The U.K. National Health Service adopted a universal benchmark for ambulance organizations: success was defined to be at least 75% of life-threatening emergency calls met within 8 minutes. However the public release of such a rating system was left to the discretion of the different U.K. regions: in England the ambulance ratings were made available to the public starting in 2001 while in Wales the same rating system was only revealed to the assessed health organizations for use as a managerial tool.
Publicizing the English low performers was explicitly meant to motivate behavior through “naming and shaming” while high performing organizations were celebrated. And shame avoidance motivation again appeared to work: For English ambulances, the timely response rate increased significantly from 1999 to 2003 – the percent of priority emergency calls serviced within 8 minutes rose from 55% to 75%, while the rate for Welsh ambulances remained flat at 55%.
But all is not rosy with these relatively simple interventions of informational tracking and release. For one, any reform needs to ensure that the selected ratings measure what matters – for example school ratings are often based on test performance, but test results are not a complete measure of education, and ratings systems risk teachers focusing their efforts on “teaching to the test” at the expense of a broader education.
In the U.K. case, the metric of prompt ambulance response to emergency calls is a salient (although not complete) measure of effective service– for example the heart attack survival rate is very sensitive to prompt treatment. However there were anecdotes that ambulance services relocated closer to urban areas in order to respond more promptly to the majority of calls.
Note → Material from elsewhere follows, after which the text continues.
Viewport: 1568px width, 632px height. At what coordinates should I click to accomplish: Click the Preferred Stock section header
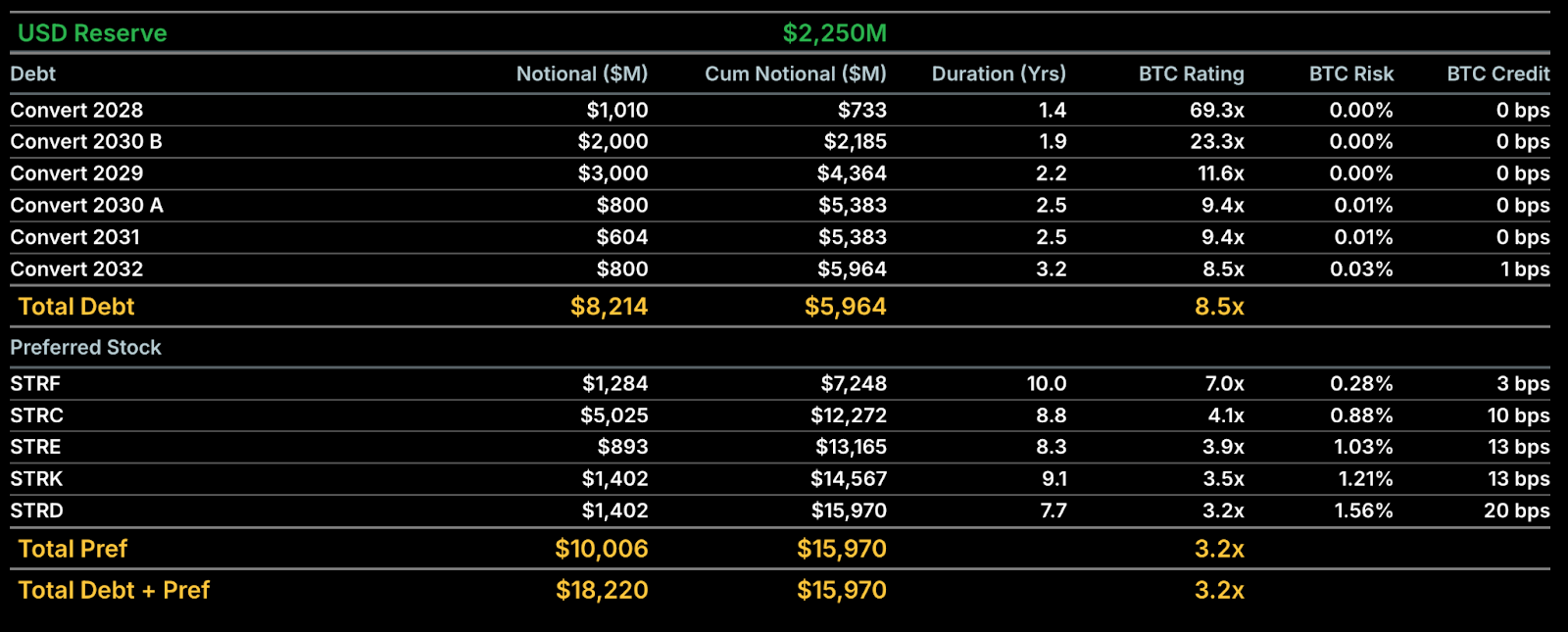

While this type of response to the ratings system does increase the number of patients promptly attended, it also raises the issue of equity and presents perhaps unanticipated consequences of such a reform.
Another key challenge is “gaming”: agents’ manipulation of information reporting for their own benefit.
After public disclosure, the English ambulance response time distribution exhibited a sharp discontinuity at exactly 8 minutes whereas before 2001 there was no such discontinuity. This suggests the deliberate reclassification of response times to just below the 8 minute threshold when the true response time actually exceeded it. Subsequent analysis indicates that one third of the reported performance gain is due to gaming and not actual improvements in service. This is a serious challenge to any performance rating system, whether or not it is explicitly tied to monetary incentives.
How can the rating system be made more “game-proof”? Well a highly entertaining paper  by Bevan and Hood mentions one approach used widely in a system that overwhelmingly relied on targets to galvanize behavior – the Soviet example of “hanging the admirals” i.e. liquidating the managers who were caught gaming their targets. So certainly excessive or extreme sanction may give pause to potential gamers.
But, more realistically for the settings we work in today, a robust auditing system that introduces unannounced, and hence uncertain, audit activities may reduce gaming behavior. Bevan and Hood give the example of traffic cameras that record speeding cars. Drivers may know the location of the cameras but not whether any particular camera is operating or the precise speed that trips the camera into action. If these parameters were known than drivers would be able to “game” the system and drive right up until the trip speed in the presence of the camera (and speed elsewhere). Introducing uncertainty around such features as the timing of audit or the targets/performances assessed in audit is likely to be key in efforts to reduce gaming.